Novos e antigos trabalhadores devem receber formação inicial e contínua sobre as regras básicas de Higiene e Segurança Alimentar. Devem existir registos de todas as formações ministradas. Estes registos devem incluir no mínimo:

  • Nome do formando e confirmação de presença na formação;
  • Data e duração da formação;
  • Título e conteúdo da formação, conforme adequado;
  • Nome do formador, com a devida certificação pelo centro de formação.

O responsável deve:

  • Assegurar que todos os novos trabalhadores recebam formação adequada;
  • Guardar os registos das acções de formação ou sensibilização realizadas, incluindo a lista de presenças nessas acções.

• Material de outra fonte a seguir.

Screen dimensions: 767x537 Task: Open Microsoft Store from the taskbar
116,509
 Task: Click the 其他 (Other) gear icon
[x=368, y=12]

Nos nossos dias, se a empresa de bens alimentares não tiver funcionário com formação inicial e contínua sobre as boas práticas de manipulação de alimentos e gestão de segurança alimentar, os alimentos ficam susceptíveis e vulneráveis à contaminação, tornando-se uma ameaça para a saúde pública.

Conclusão

As indústrias de alimentos têm o grande desafio de garantir a segurança alimentar no nosso país. Se cada indústria cumprir rigorosamente com as boas práticas de segurança alimentar, os produtos serão protegidos da contaminação e degradação, isto vai garantir a saúde do consumidor e, consequentemente, o desenvolvimento do país.

É importante que todos participem nos esforços para garantir a segurança alimentar, desde a produção, armazenamento, distribuição, venda de alimentos seguros, com qualidade e quantidade suficiente para combater a fome e a pobreza.